En los tiempos previos al auge de los videoclubs perseguí esa película-enigma con denuedo allá donde me la podía encontrar, desde salas del extrarradio hasta una fantasmal sesión de super-8 en un local de la CNT, donde un trosko cinéfilo salido de un cuadro de Ribera, antes de pasar el platillo para que sufragáramos a escote el alquiler, hizo una lectura anarquista según la cual el film nos hablaba del fin de un orden y el nacimiento de un hombre nuevo. Mi adoración se hizo extensiva a todo cuanto había hecho Kubrick, necesitaba admirarlo y si alguna de sus obras no me entusiasmaba la veía una y otra vez con la esperanza de que llegara el éxtasis. Pasé por supuesto por la novela de Arthur C. Clarke, que me dio una explicación racional despojando al film de su sugestión esotérica. En mi entusiasmo misionero maltraté con ella a amigos y novias, que se aburrieron mortalmente y a los que, avergonzado, pido ahora perdón.

Pero incluso los más grandes fervores se consumen. “2001” había sido mi religión y un buen día, en una revisión en video, ciego de porros, se me desplomó. Por pura saturación la odié, me pareció pretenciosa e ingenua, puro kitsch, una mala misa, como decía Rodin del Parsifal wagneriano.
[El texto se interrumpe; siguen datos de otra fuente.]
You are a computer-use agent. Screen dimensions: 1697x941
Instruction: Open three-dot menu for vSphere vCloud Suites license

El proceso de desencantamiento había culminado y no he vuelto a verla entera, la caída fue muy dura y me falta valor. El mismo Kubrick con el tiempo perdió sus atributos semidivinos y se fue transformando en un director que no siempre fue tan genial como yo pensaba, aunque quizás más interesante de lo que suponía. Desde entonces me he asomado a ella fragmentariamente, la he deconstruido, he apreciado otras películas encriptadas en su interior. Hay un goce frívolo en verla como una pieza de época, con ese encanto retro de las azafatas de la lanzadera espacial y los rituales de sociabilidad en la estación orbital, pueden rastrearse ecos de Lovecraft en los sucesos del el cráter Clavius y últimamente tiendo a valorar por encima de todo el sofisticado thriller claustrofóbico del segmento central, donde una ordenador enloquece y es desconectado por un hombre que se introduce en sus entrañas, en una roja penumbra ingrávida, geométrica, solo como nadie jamás lo ha estado.
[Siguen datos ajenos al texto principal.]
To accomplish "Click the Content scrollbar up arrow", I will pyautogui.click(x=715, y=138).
No ha sido sino hasta hace muy poco que descubrí que, a pesar de haber matado al padre, la película -y esa es la grandeza de los clásicos- forma ya, inevitablemente, parte de lo que soy. Los vacíos corredores de la nave Discovery están entre mis recuerdos como si yo mismo los hubiera recorrido respirando asmáticamente. Y de nuevo ha vuelto su metafísica, aunque de un modo muy diferente al que cabría esperar. Ahora, en las malas noches, pienso si acaso el verdadero protagonista de la película no será en realidad el desventurado Frank Poole al que ningún monolito redentor hará renacer, su cadáver intacto recorriendo por los siglos de los siglos el helado vacío interestelar, para siempre perdido en la inimaginable inmensidad, todo olvido y desamparo, su cuerpo como un muñeco desvencijado, girando lentamente sobre su eje con los ojos muy abiertos, en un vasto silencio en el que estrellas y galaxias nacen y estallan, donde el mismo tiempo morirá. Así nosotros.